How To Deal With An Abusive Partner?

Feel helpless when your partner gets outrageous? Read this to feel better

 

Maintaining relationships are not easy, especially when it stops becoming a relationship but a responsibility. When it slowly becomes a burden more than a relationship, it paves the way for toxicity and abuse. Yes, abusive relationships are not a myth. The first step towards a precautious stance would be to recognize it. Abuse comes in various shapes and sizes. They could be physical or verbal. And despite your feelings for your partner, you should never tolerate even the trivialized form of abuse.

If your partner goes into frequent rage fits verging on hysteria it’s time for you to become alert and do something about it. Silence can be lethal. That might even create the false impression of you not taking him/her seriously. Hence repeating the violence won’t be a big deal.

What to do when you cannot do anything

First, you need to ignore their words or actions completely. Don’t let it get to you. Psychology says when people are raging they are likely to say hurtful things, which are only exaggerated expressions that they don’t even mean. Try empathizing with them, understand where they are coming from and stay at a safe emotional distance from such abuse. Don’t lose your calm, because that will only aggravate the crisis at hand. Try avoiding direct eye contact which can be dangerous.

Don’t Panic – It’s Momentary

Under any circumstance, remember such violence says more about the complexities and issues of your partner and don’t belittle or reprimand yourself for such outrageous behavior. They are probably hiding a lot of suppressed or, misplaced anger and anxiety. And it’s important to understand this. Sometimes a small issue, like not texting or forgetting something petty can ignite such behavior. But in most of the cases it has nothing to do with you. They take leave from reality momentarily.


Hidden Issues of the Past

Very old issues or anger of the past can come out at the wrong time in a way that may seem offensive or worse even, violent. They need to be purged of their latent issues altogether. Help them to talk it out at times when they are composed and the atmosphere is positive around you. You may not be the source of anger, and you need to constantly remind yourself this.

Do not Justify

In all probability, this stance is perhaps their defense mechanism, and if you blame them for this they will only become more enraged. Also, when they are this enraged, they barely have the ability to listen and process information or any external stimuli. So it will be a waste of time to try and justify yourself.

Tackle with Compassion

Asking minimal questions can also help, to understand the principle source of such behavior. And you need to be compassionate while doing this to say the least and comfort them, and talk to them. Once they figure out you are trying to listen and understand, they might just calm down.
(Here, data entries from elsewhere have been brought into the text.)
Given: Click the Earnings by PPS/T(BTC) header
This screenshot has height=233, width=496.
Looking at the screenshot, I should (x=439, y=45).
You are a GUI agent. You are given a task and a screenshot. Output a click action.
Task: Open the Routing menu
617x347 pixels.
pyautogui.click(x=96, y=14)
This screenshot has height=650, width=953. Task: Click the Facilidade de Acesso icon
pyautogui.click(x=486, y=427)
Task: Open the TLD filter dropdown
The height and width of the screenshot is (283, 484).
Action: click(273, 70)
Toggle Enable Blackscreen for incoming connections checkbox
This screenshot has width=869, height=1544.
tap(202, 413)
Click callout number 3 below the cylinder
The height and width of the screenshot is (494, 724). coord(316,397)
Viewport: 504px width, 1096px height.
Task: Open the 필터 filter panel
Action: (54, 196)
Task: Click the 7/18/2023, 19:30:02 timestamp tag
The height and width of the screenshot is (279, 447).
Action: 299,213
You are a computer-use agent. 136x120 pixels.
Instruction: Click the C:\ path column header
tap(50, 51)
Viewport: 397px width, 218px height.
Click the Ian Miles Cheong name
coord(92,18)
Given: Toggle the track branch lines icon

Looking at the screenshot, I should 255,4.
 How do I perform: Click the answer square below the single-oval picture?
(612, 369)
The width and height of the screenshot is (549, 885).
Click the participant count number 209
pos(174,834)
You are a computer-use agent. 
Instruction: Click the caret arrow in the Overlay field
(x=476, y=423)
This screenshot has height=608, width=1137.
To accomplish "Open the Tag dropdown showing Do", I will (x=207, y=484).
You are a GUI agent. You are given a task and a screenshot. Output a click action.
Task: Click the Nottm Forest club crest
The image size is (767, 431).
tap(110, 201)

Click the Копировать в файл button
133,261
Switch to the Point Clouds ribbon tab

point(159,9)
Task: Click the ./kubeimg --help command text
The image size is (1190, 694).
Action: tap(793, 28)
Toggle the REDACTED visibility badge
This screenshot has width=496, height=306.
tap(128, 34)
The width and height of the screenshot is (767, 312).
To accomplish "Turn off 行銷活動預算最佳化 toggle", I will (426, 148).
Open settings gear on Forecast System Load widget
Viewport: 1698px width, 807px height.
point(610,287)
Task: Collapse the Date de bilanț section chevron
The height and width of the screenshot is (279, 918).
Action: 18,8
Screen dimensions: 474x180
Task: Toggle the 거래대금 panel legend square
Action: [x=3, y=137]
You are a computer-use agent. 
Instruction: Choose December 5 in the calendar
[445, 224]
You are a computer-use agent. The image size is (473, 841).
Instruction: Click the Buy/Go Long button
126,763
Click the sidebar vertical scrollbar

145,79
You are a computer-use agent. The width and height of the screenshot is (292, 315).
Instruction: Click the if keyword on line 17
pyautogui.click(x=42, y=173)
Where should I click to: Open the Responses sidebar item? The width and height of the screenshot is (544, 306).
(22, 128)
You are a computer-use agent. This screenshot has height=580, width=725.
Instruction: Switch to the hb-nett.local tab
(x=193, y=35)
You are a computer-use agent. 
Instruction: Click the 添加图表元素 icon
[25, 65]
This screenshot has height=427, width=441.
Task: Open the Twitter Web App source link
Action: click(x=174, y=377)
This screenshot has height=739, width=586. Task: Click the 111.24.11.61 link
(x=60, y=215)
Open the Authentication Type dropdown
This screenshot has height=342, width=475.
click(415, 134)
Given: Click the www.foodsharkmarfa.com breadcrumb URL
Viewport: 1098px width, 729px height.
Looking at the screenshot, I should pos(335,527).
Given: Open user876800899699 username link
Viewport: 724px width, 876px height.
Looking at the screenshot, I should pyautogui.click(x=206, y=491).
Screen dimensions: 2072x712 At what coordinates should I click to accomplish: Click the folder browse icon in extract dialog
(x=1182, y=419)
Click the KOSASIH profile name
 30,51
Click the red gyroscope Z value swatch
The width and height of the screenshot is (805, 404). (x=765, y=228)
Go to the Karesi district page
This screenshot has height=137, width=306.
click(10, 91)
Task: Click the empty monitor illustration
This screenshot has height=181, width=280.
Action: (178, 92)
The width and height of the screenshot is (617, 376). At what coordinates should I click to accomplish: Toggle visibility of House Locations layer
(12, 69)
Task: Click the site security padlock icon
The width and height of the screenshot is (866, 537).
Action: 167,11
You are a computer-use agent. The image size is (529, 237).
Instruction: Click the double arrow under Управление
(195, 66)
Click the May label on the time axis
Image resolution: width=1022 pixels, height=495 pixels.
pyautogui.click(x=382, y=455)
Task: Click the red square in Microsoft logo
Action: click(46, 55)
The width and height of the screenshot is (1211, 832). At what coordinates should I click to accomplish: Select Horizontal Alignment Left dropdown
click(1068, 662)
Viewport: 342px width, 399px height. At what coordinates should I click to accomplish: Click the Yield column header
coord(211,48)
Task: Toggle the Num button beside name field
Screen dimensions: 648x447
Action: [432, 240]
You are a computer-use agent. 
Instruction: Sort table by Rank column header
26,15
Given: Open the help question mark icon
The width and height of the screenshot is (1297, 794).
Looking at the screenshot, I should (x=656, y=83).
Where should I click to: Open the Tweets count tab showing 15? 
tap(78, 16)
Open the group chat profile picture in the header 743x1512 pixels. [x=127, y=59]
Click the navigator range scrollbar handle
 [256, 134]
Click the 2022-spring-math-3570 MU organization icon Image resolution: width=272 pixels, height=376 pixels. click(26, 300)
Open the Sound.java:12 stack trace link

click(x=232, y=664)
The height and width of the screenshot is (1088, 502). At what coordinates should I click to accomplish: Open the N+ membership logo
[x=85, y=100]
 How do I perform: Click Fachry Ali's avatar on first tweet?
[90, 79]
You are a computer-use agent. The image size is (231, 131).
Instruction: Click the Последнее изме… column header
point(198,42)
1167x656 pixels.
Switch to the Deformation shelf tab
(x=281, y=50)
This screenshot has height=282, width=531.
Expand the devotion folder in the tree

Since no one can understand your partner better than you, you will know whether to leave or not. However, do try to be detached and withdrawn from such an overtly aggressive scenario. If you are married with kids, you need to be with them and tell them it is only a phase and it will pass. Try to be as endearing as possible when you speak regarding this, and make them believe that you are there to support anytime.

Prevention is better than cure. Try not to hurt or enrage your partner consciously. Buy them some flowers if you have to, but make sure they know they are loved.

Do not Succumb

If, however, the situation does not change even after days of endurance and compassion, you need to stop being a victim. Do not surrender to such behavior in fear of the society or your relationship. Take necessary steps, visit a counselor if required and set limits clearly. Make sure your partner understands that you are not afraid and that you also have the power to stand up and against abuse.

Even the wildest of creatures can be tamed and tackled through deep and unconditional love. So be patient and things might just turn better with every passing day!